*** Material supplied ***

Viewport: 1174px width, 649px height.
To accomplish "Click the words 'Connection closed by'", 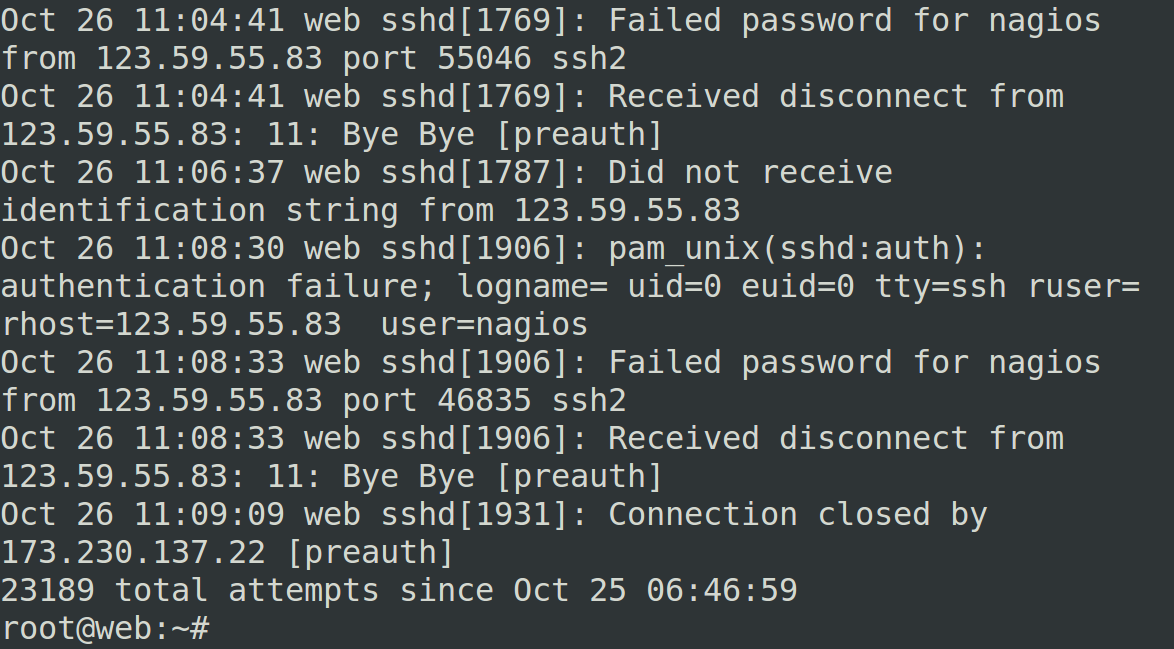I will (797, 515).
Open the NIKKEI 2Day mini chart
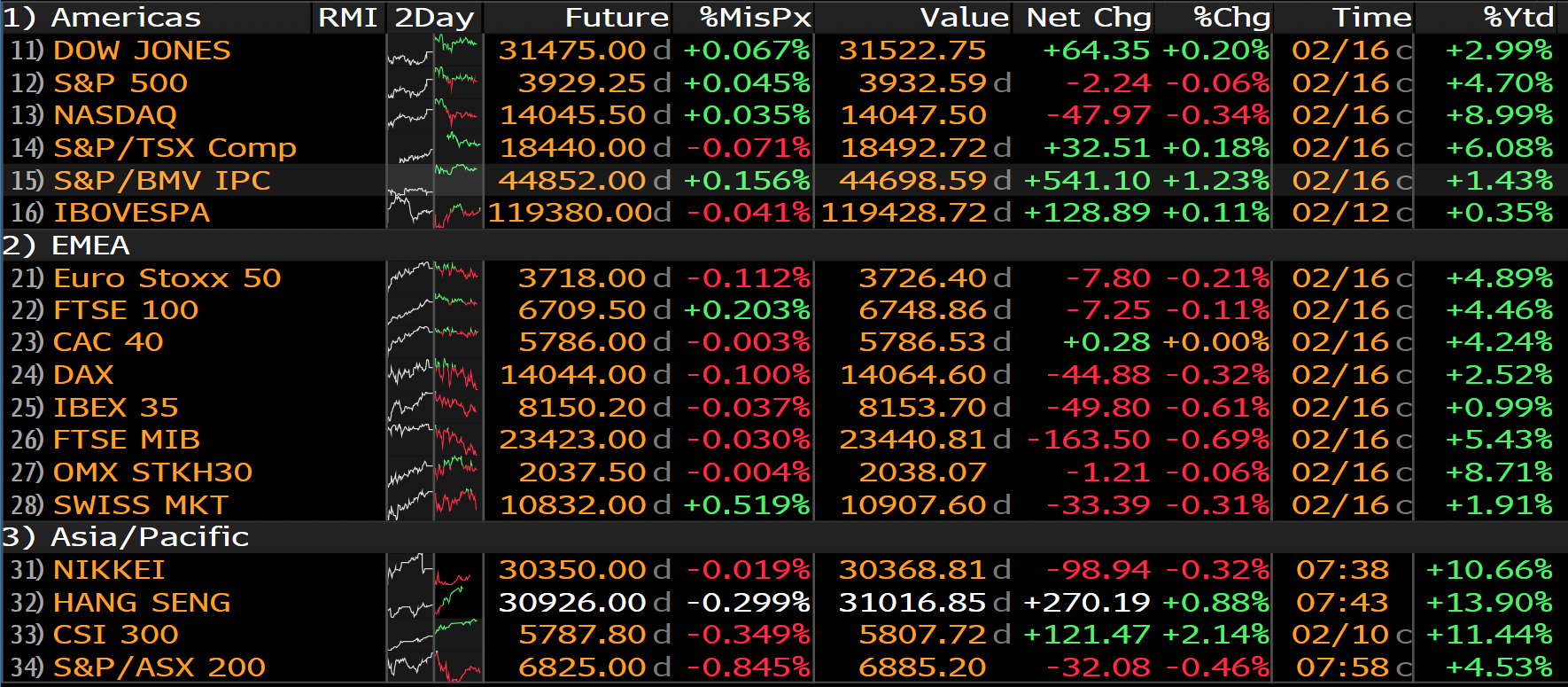1568x687 pixels. pos(434,570)
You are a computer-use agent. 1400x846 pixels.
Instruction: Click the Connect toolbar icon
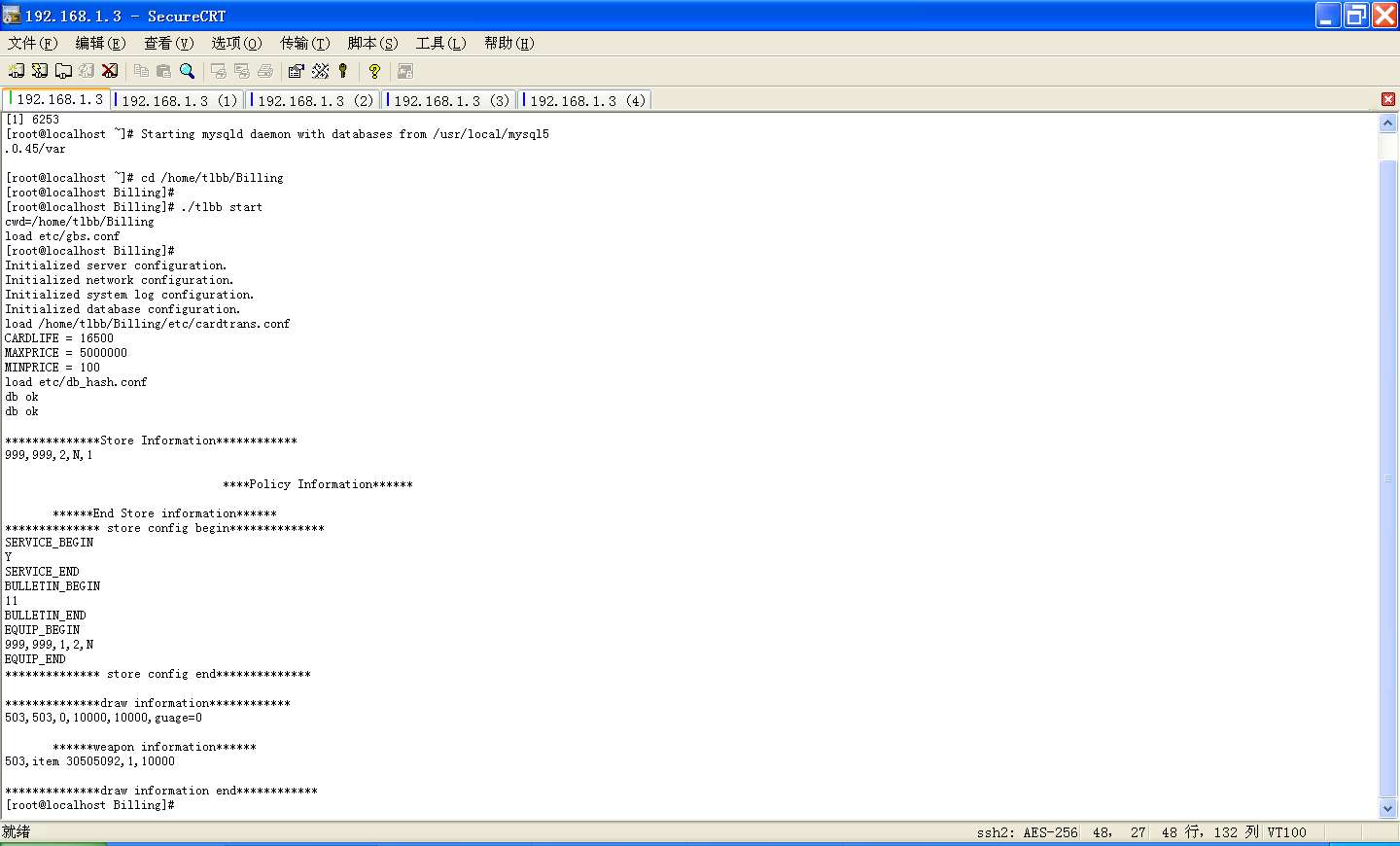17,71
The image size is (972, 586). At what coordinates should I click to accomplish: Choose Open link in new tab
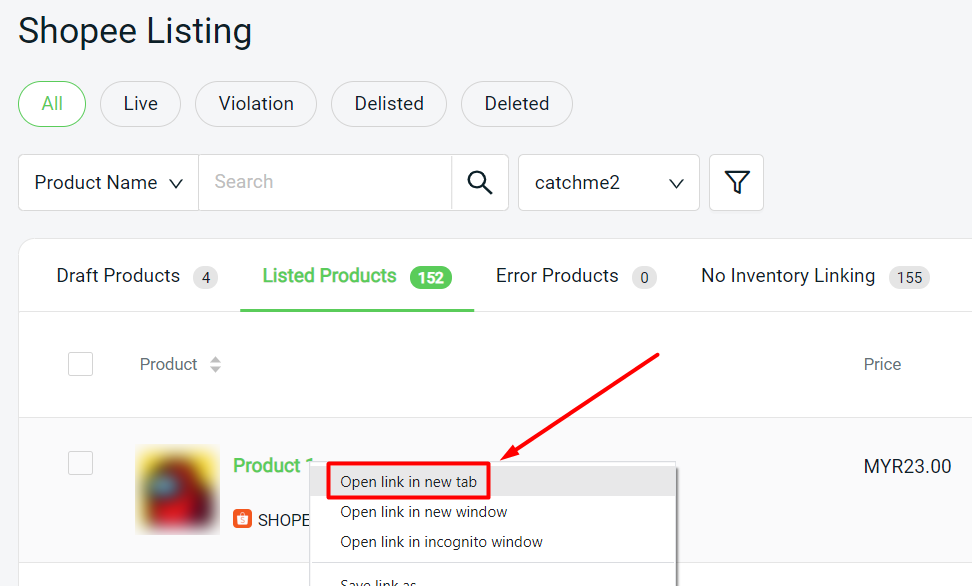(x=408, y=482)
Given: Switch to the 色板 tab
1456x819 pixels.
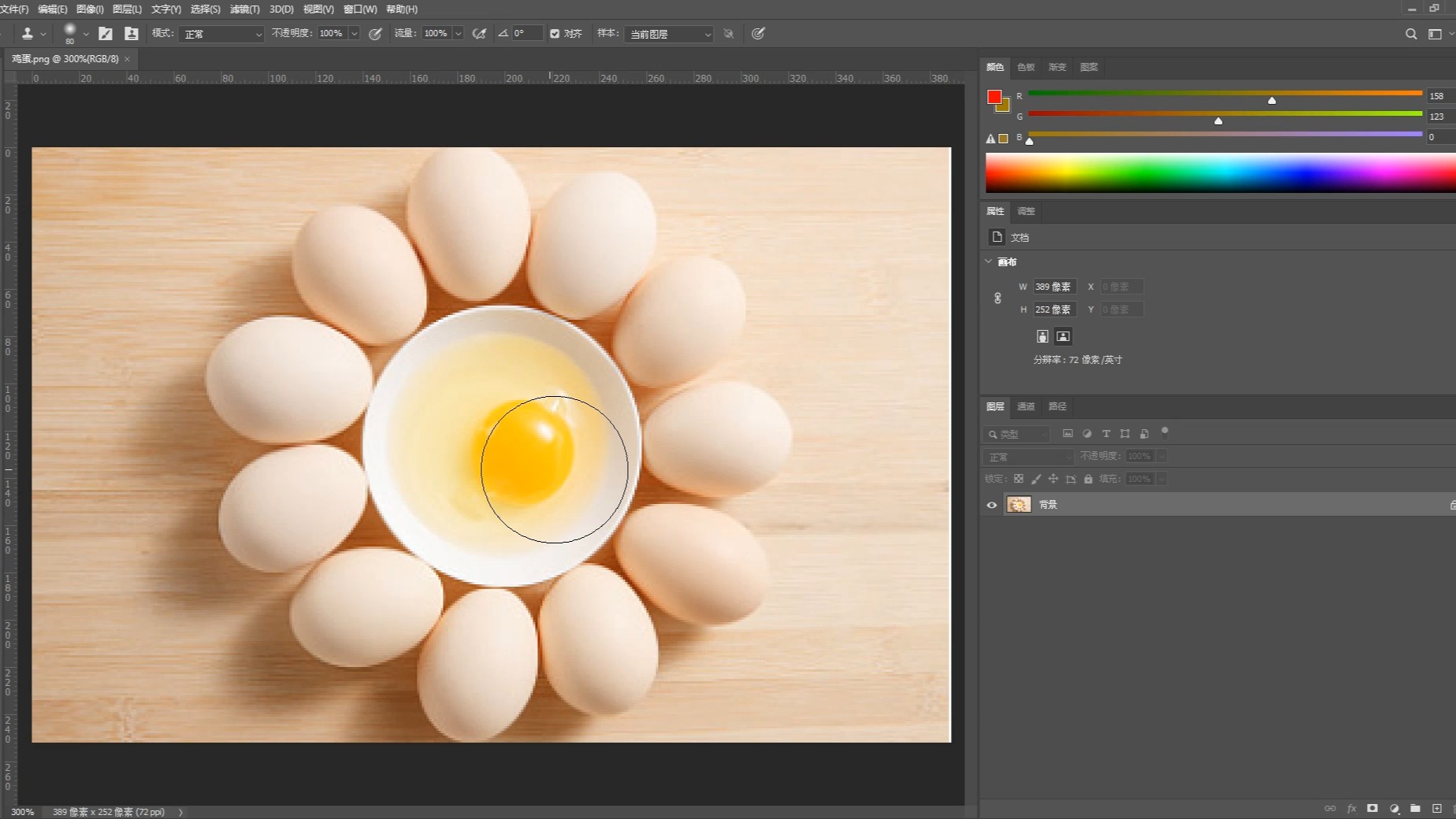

*** End of Material supplied ***

#### Activity
Copy out only the lines beginning at the line with "You are a computer-use" and ending at the last line of the entries. Keep them exact; drop pictures.

#### Answer to this problem
You are a computer-use agent. 1400x846 pixels.
Instruction: Click the Connect toolbar icon
17,71
The image size is (972, 586). At what coordinates should I click to accomplish: Choose Open link in new tab
(x=408, y=482)
Given: Switch to the 色板 tab
1456x819 pixels.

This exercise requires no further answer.